# BUSI 275 Fall 2011 Term Project

## Introduction

The objective of this course is not only that you understand the theory (math) behind statistical analyses, but also that you demonstrate how to apply them appropriately to practical situations in business. As such, the term project is a vital component of the course and should represent the pinnacle of your work in this course (more so even than the final exam).
For the term project, you will
• Choose a data-driven, business-related topic you are interested in from the list below;
• Investigate and do background research on the issue;
• Gather data (or find suitable pre-existing datasets);
• Perform appropriate in-depth statistical analyses on the data (e.g., in Excel);
• Present your results in a 15-min in-class presentation; and
• Present your results in a well-written, clearly organized paper.

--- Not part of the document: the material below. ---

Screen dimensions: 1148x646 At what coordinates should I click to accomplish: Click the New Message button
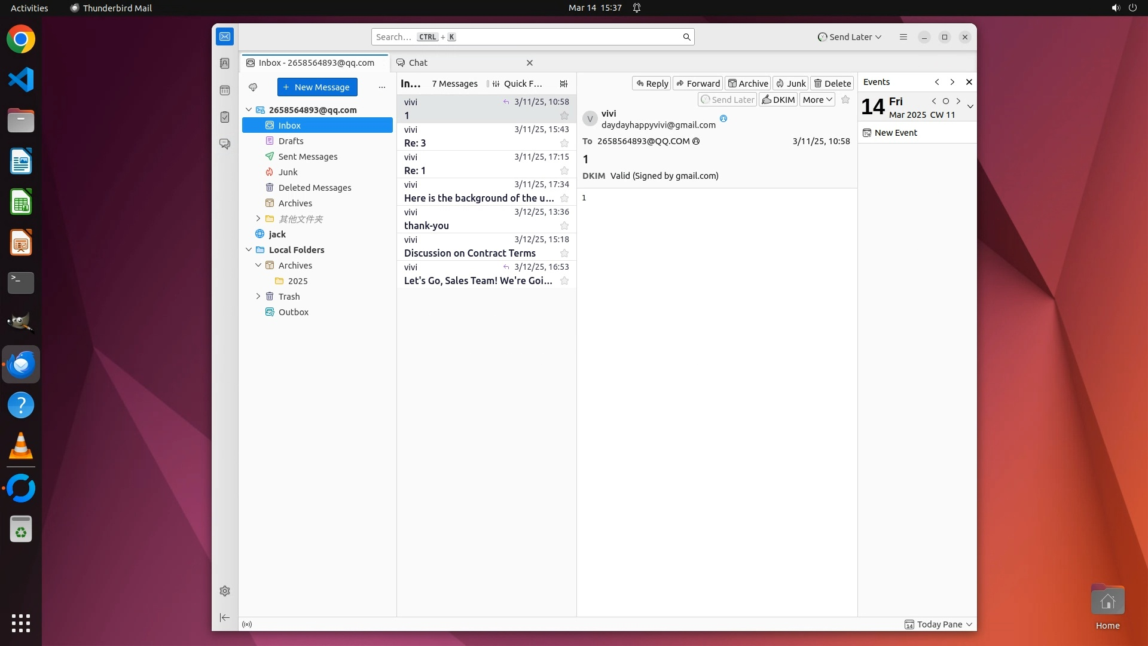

In the business world you will often (nearly always) need to work in teams, and so in this project you will be expected to work in teams of 2-4 students. Everyone in your group will get the same mark for the project, and once the project proposal is submitted, the team cannot be disbanded -- so choose your teammates wisely! Learning how to work in a team is one of the main objectives of this project; it is not easy, but it is important and worth the effort. Giving up on working together is giving up on one of the primary objectives; it is your responsibility to make it work! If you are having difficulty with your teammates, I can offer suggestions on conflict resolution, but I will not be your mediator; you must learn to be peacemakers.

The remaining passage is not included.